But the summer holidays brought Ron's brothers back from Hogwarts, and spelled the end of his days of solitary amusement. Soon the house was full of the sounds of laughter, crashes and thumps, and the whizzzzzz of Fred and George's latest inventions. The Burrow, always overstuffed and cluttered, was practically bursting at the seams and it seemed like every corner was full of some Weasley or another, practicing spells, arguing and fighting, or playing with their familiars. Ron couldn't get a moment to himself. Even the shower was lost to him, with the bathroom in seeming constant use.

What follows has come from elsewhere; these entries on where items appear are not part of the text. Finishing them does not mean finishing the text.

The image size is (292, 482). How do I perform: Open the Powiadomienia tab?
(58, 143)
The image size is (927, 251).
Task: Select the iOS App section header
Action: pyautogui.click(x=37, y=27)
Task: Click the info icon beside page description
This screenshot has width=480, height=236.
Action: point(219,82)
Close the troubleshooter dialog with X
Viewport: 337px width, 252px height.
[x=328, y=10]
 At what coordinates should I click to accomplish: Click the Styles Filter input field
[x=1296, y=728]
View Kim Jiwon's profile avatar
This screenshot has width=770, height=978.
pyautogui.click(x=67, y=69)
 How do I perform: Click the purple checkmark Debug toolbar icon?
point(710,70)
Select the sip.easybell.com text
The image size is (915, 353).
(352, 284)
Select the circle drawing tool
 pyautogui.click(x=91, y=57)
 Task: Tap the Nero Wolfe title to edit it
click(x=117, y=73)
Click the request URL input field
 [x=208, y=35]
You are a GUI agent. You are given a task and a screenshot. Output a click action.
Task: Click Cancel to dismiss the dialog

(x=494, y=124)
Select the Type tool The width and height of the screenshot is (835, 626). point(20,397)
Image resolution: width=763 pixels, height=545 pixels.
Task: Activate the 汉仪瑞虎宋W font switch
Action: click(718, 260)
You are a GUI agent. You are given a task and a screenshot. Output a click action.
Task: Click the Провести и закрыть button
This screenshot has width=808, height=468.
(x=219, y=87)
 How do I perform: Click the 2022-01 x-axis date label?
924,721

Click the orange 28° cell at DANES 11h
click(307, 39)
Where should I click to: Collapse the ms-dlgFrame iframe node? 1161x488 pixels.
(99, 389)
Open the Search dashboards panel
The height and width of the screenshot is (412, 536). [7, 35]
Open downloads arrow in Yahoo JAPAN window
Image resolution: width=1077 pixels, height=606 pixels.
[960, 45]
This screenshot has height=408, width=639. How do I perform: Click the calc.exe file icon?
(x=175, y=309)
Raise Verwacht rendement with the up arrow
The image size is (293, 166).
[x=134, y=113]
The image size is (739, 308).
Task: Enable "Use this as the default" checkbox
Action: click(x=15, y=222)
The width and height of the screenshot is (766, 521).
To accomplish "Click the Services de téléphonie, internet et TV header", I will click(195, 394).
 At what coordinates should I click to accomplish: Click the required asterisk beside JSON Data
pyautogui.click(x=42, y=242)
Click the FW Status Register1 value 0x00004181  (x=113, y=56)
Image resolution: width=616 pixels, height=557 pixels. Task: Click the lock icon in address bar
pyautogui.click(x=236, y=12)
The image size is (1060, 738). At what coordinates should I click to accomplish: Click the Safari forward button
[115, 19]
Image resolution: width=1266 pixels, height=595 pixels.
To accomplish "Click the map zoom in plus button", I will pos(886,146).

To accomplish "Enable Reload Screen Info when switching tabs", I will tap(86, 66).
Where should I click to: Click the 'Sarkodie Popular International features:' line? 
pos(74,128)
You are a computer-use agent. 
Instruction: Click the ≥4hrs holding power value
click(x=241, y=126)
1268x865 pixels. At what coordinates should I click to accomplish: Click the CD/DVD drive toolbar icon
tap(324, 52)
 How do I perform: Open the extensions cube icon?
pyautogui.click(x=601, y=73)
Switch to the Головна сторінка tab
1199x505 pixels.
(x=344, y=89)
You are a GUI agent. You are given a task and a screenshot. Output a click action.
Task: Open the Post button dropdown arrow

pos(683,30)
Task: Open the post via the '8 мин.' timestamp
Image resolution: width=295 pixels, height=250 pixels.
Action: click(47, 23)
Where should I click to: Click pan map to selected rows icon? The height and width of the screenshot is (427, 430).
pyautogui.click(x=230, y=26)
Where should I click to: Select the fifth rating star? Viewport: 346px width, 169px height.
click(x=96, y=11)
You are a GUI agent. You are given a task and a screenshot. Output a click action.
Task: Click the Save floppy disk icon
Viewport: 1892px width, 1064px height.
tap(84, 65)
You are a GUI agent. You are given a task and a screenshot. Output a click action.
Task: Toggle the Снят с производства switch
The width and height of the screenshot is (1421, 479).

It was late one night, while Ron was struggling to sleep over the cacophony of snoring, that he heard a very strange sound. It was difficult to make out, over the sound of his father's throbbing baritone and the twins' soaring harmonies, but there was a tiny, faltering sound coming from right underneath Ron's bed. It was like fabric rubbing against fabric, or a little bit like something scratching at the floor.

At first Ron thought that Scabbers had got out of his cage again, but soon he heard the tiny squeak of the rat wheel that told him the pet rat was still safely in its home.

"Probably just my imagination" Ron thought. He turned over in bed, and pulled the covers closer up around him, although it was Summer and he was already too hot.

The sound came again, and this time it was accompanied by what sounded like furtive whispering. Ron froze, a cold chill running through him. There was definitely something under his bed, and it didn't sound friendly.

Ron ran through in his mind all the many ghosts, monsters and beasties his mother and father had told him about over the years. He cursed himself for not paying more attention. Bill would know what to do in this situation. Leap out of the bed, probably, wand at the ready, a quick Expulso smashing the bed to pieces, revealing some marauding hobgoblin who'd probably beg for mercy and cry and promise to serve Bill for all eternity.

But Ron could only lie in the bed, frozen, as he heard more and more little voices gathering under the bed, whispering, rustling about.

He felt a small, soft tug at the edge his blanket. His eyes widened. Ron peered through the darkness at the edge of the bed, where the blanket was being pulled taut by something under the bed grabbing its dangling edge. Ears straining, Ron heard what sounded like a tiny grunt of effort. Something was climbing the side of the bed!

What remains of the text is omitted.